11-03-2023 • 1 hr 27 mins

Cette semaine, le temps d'écran excessif pour les enfants et La fabrique du crétin digital de Michel Desmurget, mise à jour “lab leak hypothesis” et la normalisation de l’information. On discute du mystérieux syndrome de La Havane, ainsi que des récentes audiences sur Twitter files au Congrès. On fait aussi un bref détour dans le monde de LEGO et déplorons que même une simple tasse de café noir soit devenue si compliquée à obtenir. De plus, volte-face dans le port du masque à NY et les modèles commerciaux résistants à aux outils AI et enfin, que penser du succès de Everything, Everywhere All At Once, un film qui parle à une société aux prises avec l'incertitude de ses propres histoires.

Notes et références

[01:00] La Fabrique du Crétin Digital de Michel Desmurget via Screen Time Is Stolen Time (City Journal)

In their first two years, Desmurget shows, kids spend, on average, nearly 50 minutes daily on screens. Screen time reaches two hours and 45 minutes between the ages of two and eight, four hours and 45 minutes between the ages of eight and 12, and an astonishing seven hours and 15 minutes between the ages of 13 and 18. That represents 20 percent, 32 percent, and 45 percent of kids’ waking time, respectively.

[08:00] Lab Leak Most Likely Origin of Covid-19 Pandemic, Energy Department Now Says. —— Sam Harris: A Conversation with Matt Ridley and Alina Chan

[16:00] ‘Havana syndrome’ not caused by energy weapon or foreign adversary, intelligence review finds.

[21:00] Twitter files devant le congrès (Matt Taibbi, Michael Shellenberger)

[25:00] “Fiasco” à la Société de l'assurance automobile du Québec (SAAQ)

[26:00] La désinformation qui tue… La Presse.

J’ai été renversée d’apprendre qu’en France, une personne sur quatre croit (à tort) que le virus a été créé en laboratoire. Chez les Américains, c’est environ 30 %.

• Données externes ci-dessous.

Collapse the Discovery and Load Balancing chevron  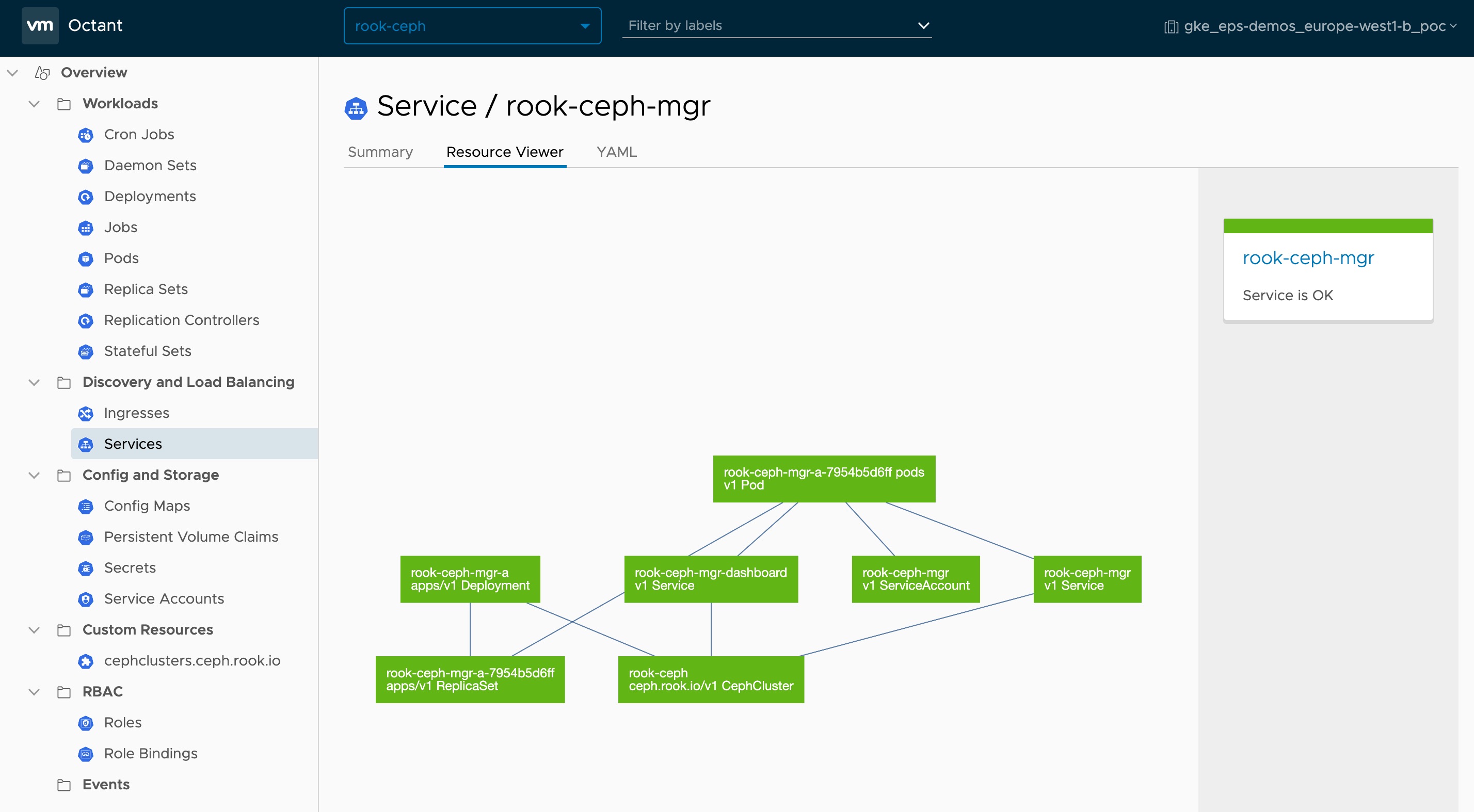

[33:00] McBrokenMeet the 24-year-old who’s tracking every broken McDonald’s ice-cream machine in the US

[35:00] Chinese secret police, la suite

[41:00] LEGO — Revenues at world’s largest toymaker increased 17% in 2022 while net profits rose 4% —— LEGO Kits and Your Creative Soul

Some people use LEGO to build creations of their wildest imaginations. Others meticulously recreate the picture on the back of the box. According to new research by business professors Page Moreau and Marit Gundersen Engset, there is a serious, meaningful, and potentially long-term difference between those who "free build," meaning they put the bricks together without a guide, and those who follow the instructions.

[47:00] Peak customization: Ticket for Coffee Shop Frustration: Ordering Black Coffee

“Asking for just ‘coffee’ with no added context, without going through a round of 20 questions with the server, has become impossible at this point” […]

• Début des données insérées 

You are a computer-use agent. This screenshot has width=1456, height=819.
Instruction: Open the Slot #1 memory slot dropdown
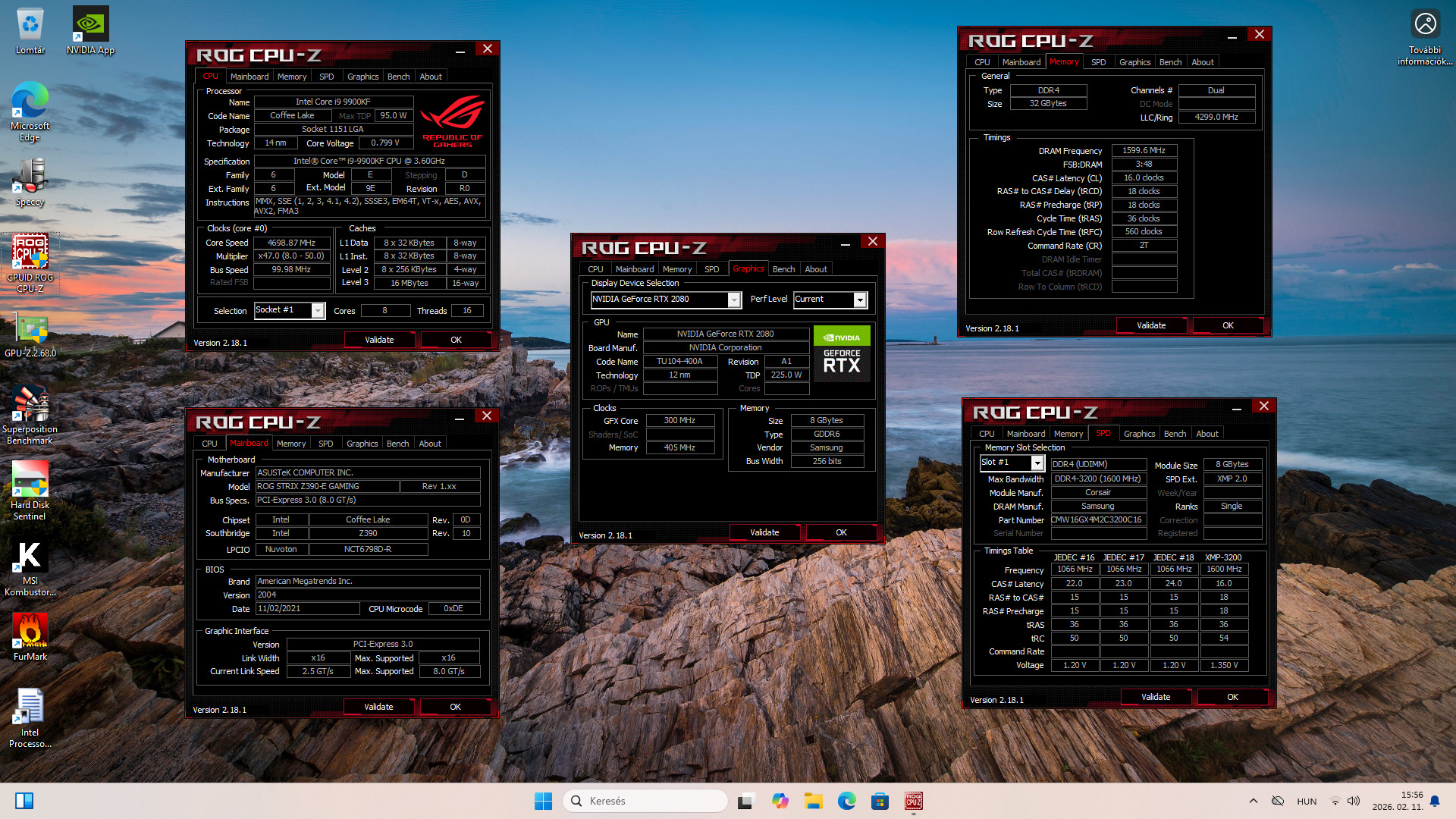click(x=1037, y=463)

“When you’re waiting at Starbucks for your black coffee but the person before you ordered venti ice crisscross apple sauce double shot check engine oat milk diet coke macchiato with light triangle ice cubes”

[59:00] NYC Mayor Eric Adams is telling stores to have customers remove their face masks

[1:04:00] Walmart to close remaining Portland stores as crime-ridden city battles shoplifting wave

[1:00:00] D.C. carjackings rise for fifth straight year —— et —— DC poised to soften penalties for carjacking, other violent crimes, despite mayor's veto; finalement justement bloqué par le Président Biden.

[1:07:00] Teen Sentenced to Juvenile Detention for DC Carjacking That Killed Uber Eats Driver

[1:17:00] Bring a trailer — How One Guy’s Car Blog Became a $1 Billion Marketplace

A hybrid of Craigslist, eBay, Reddit and Sotheby’s that facilitated $1.37 billion in sales last year was not quite what Randy Nonnenberg had in mind when he started a car blog with a college buddy as a hobby.

[1:23:00] Everything, everywhere… A pop-culture conceit balanced between entertainment and despair. Ross Douthat.

Those are journey movies, traditional narrative arcs with high stakes attached to every personal choice, every artistic gesture and fighter-jet maneuver. “Everything Everywhere” is a movie for a society much more unsure about the fundamental meaning of its stories, the real significance of human choices — and stuck hoping that a feeling held in defiance of one’s reason, a vibe of hope and love, will be enough to keep us from the abyss.